TALLAHASSEE — Nearly 1,500 open state jobs could disappear after legislators in both chambers on Friday approved plans to plug a $2.4-billion budget hole by slashing spending and raiding special accounts.
The rival plans from the House and Senate have far more similarities than differences.
The House proposal would leave the state with a surplus of more than $400-million, while the Senate plan cuts $100-million shy of what's needed.
The Senate proposal makes far smaller cuts to social services and sweeps less from special accounts called trust funds.
Senate President Jeff Atwater said the numbers will change as the two chambers confer over the weekend. They'll likely agree next week on a final budget plan that has enough cushion to account for plummeting tax collections, which could put next year's budget about $4-billion in the red.
"It could be that severe by the time we begin looking at a July 1 start date for a new budget," Atwater said.
The two chambers cut education, environmental programs, transportation projects and Medicaid reimbursement rates.

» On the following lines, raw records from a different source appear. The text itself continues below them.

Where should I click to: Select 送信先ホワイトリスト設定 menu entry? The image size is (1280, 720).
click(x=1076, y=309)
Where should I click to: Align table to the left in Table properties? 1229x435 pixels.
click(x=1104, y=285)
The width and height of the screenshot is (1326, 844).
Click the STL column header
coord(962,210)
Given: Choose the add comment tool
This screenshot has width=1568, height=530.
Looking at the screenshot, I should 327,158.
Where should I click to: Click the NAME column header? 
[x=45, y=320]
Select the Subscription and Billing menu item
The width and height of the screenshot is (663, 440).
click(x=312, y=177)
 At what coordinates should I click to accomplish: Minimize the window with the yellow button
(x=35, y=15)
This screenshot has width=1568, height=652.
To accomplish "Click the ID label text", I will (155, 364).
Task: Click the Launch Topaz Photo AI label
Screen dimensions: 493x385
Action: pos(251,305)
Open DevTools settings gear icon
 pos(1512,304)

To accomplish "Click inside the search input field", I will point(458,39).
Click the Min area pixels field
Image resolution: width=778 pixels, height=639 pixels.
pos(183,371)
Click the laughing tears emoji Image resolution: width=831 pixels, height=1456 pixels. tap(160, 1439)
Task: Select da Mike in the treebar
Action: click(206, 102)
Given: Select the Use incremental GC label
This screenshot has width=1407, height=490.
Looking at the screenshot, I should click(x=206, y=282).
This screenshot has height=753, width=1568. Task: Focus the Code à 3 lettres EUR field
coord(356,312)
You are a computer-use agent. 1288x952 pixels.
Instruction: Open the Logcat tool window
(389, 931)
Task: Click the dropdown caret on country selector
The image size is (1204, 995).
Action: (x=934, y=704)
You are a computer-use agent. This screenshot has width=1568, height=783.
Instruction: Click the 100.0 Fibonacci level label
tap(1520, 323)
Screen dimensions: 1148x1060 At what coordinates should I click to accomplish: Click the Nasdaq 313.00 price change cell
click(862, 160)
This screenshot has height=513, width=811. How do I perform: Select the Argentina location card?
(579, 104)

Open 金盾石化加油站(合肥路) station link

Lawmakers also are eliminating up to 1,450 open jobs.
Plant City Republican Rep. Rich Glorioso said lawmakers are trying to avoid firings.
"That's the last thing we need to do in this economy," he said.
One of the few beneficiaries during this special session: mid-sized businesses, who could take advantage of a loan program established with $10-million in seed money. Many Republicans said they wished they could spend more for the loan program.
Senate Democratic leader Al Lawson of Tallahassee called it corporate welfare. The budget proposals passed the chambers on party line votes.
To spare the court system deep cuts, lawmakers also are increasing a passel of traffic fines to raise about $15-million this year and $63-million next year.
Republican leaders rebuffed Democrats' call to debate raising cigarette taxes or close what they call loopholes in sales and real-estate taxes. Republicans say they'll debate those during the regular session in March.
There are two ways to calculate the budget cuts: Total and base-budget spending. Total spending includes all sources of money for the state — mainly federal grants — while base-budget spending is limited to general revenue from the state's major taxes.
In total spending, the House and Senate respectively cut $1.3-billion and $1.2-billion, which would lower the current year budget to about $65-billion — less than the 2006 budget.
Lawmakers, however, are cutting only about $1-billion in general revenue spending.
Those cuts are applied to the $2.4-billion deficit, which is in the general revenue portion of the budget. The remainder of the money comes from raiding savings accounts and trust funds.